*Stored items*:
☆ ☆ ☆ ☆ ☆ ☆ ☆

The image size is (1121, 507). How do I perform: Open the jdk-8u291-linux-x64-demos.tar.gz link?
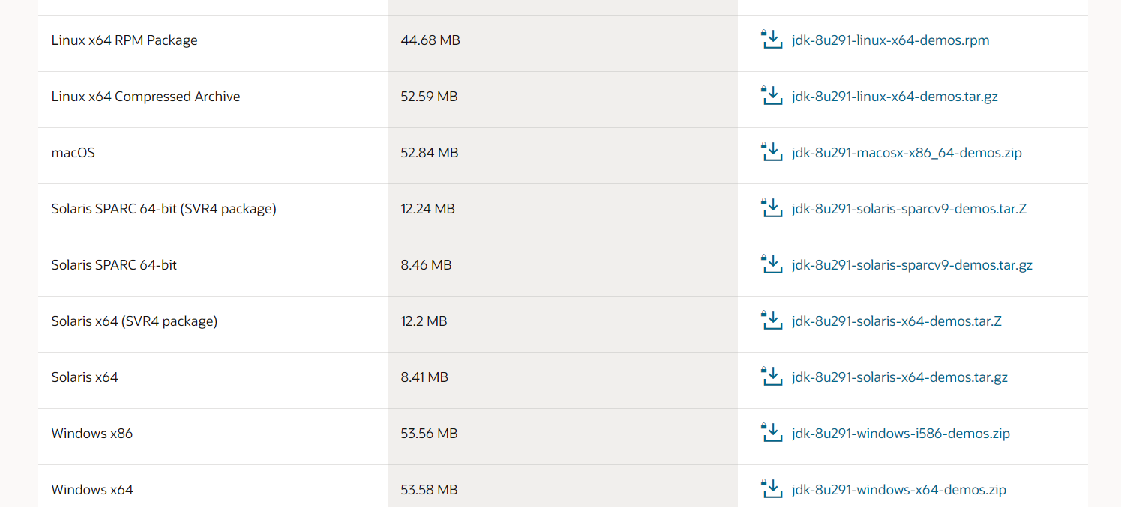pos(895,97)
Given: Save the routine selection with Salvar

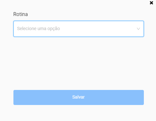Looking at the screenshot, I should pos(79,97).
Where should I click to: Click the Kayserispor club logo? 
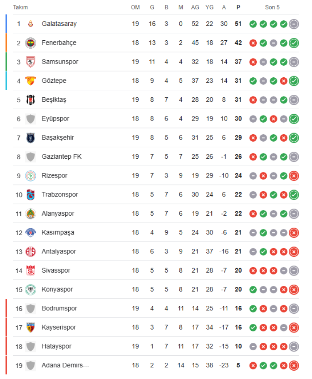30,327
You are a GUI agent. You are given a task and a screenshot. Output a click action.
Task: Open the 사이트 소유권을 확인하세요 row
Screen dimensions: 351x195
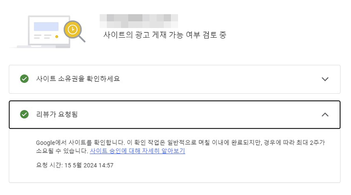click(175, 79)
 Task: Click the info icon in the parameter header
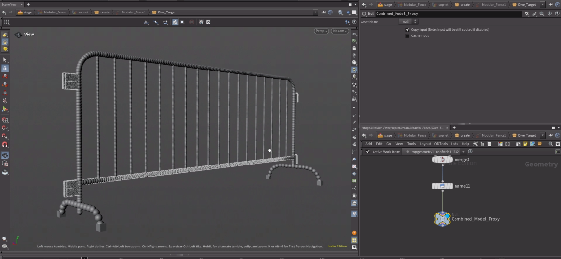pyautogui.click(x=549, y=14)
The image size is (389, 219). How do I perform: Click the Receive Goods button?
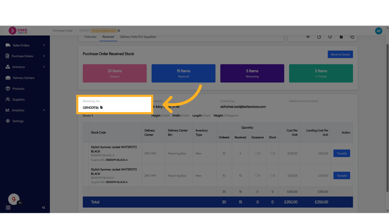pyautogui.click(x=340, y=54)
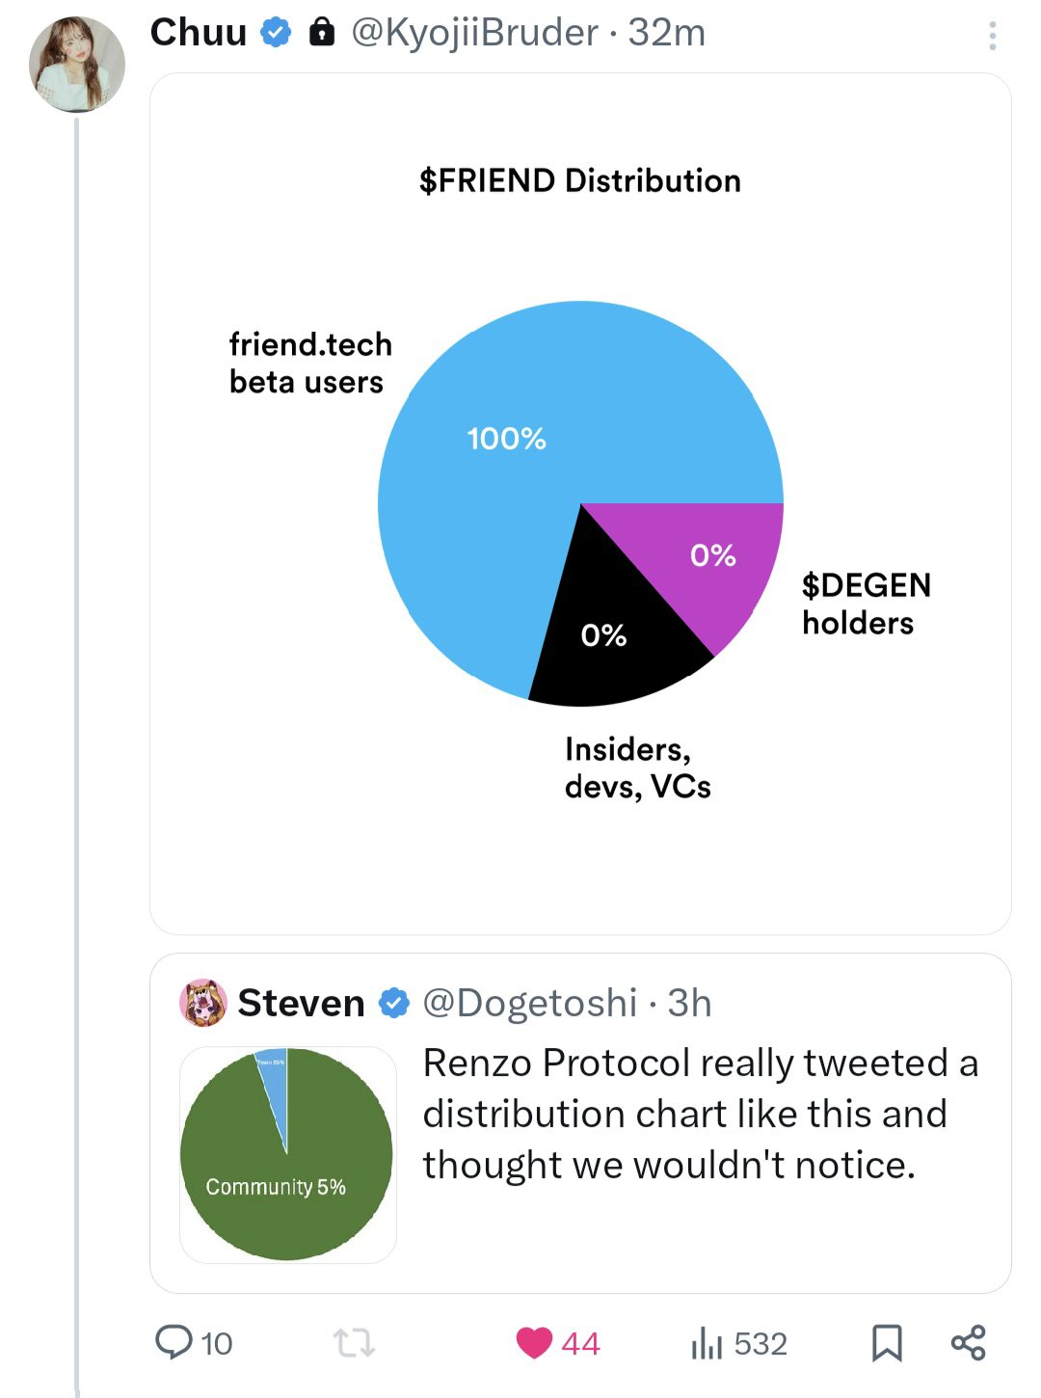The width and height of the screenshot is (1041, 1398).
Task: Open the @Dogetoshi handle
Action: coord(530,1003)
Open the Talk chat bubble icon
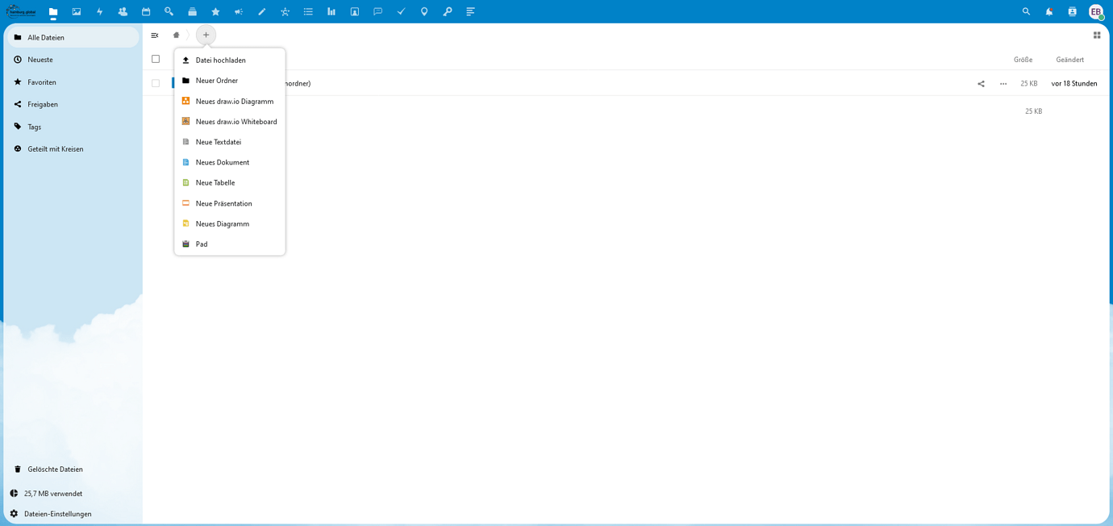Image resolution: width=1113 pixels, height=526 pixels. (x=377, y=11)
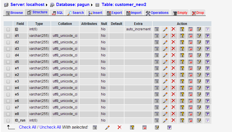Switch to the Operations tab
The height and width of the screenshot is (132, 232).
(157, 13)
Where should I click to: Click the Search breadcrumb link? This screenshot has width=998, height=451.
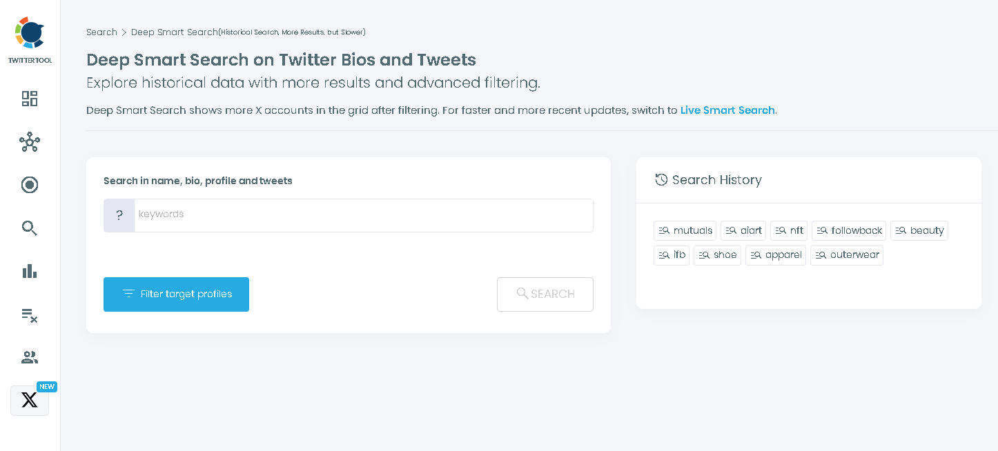tap(101, 32)
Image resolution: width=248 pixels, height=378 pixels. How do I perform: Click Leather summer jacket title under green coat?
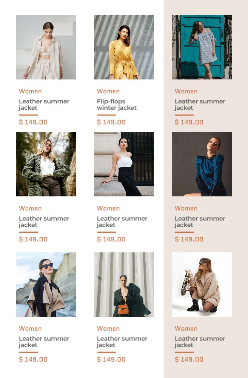click(x=44, y=222)
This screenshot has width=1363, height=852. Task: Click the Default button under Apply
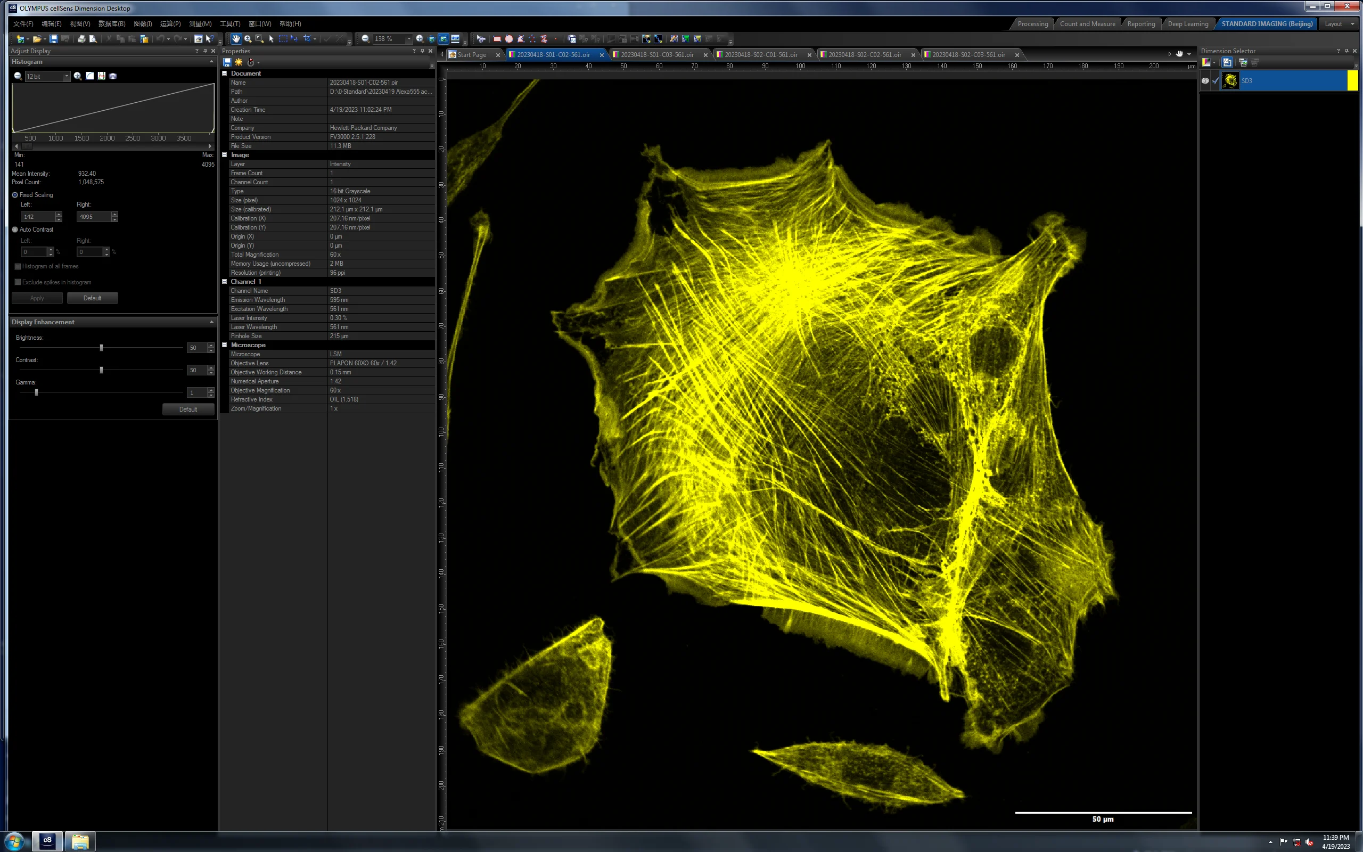(92, 298)
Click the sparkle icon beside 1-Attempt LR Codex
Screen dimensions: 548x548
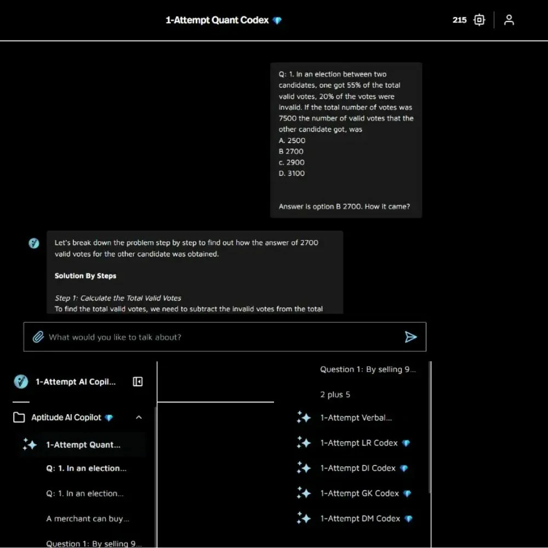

☆ ☆ ☆ ☆ ☆ ☆ ☆

*Exercise objective*: Output exactly the lines above, beginning at the one with "Given: Save the routine selection with Salvar" and stopping after the one with "Task: Open the 사이트 소유권을 확인하세요 row". Pictures are to be omitted.

*Answer to the exercise*:
Given: Save the routine selection with Salvar

Looking at the screenshot, I should pos(79,97).
Where should I click to: Click the Kayserispor club logo? 
30,327
You are a GUI agent. You are given a task and a screenshot. Output a click action.
Task: Open the 사이트 소유권을 확인하세요 row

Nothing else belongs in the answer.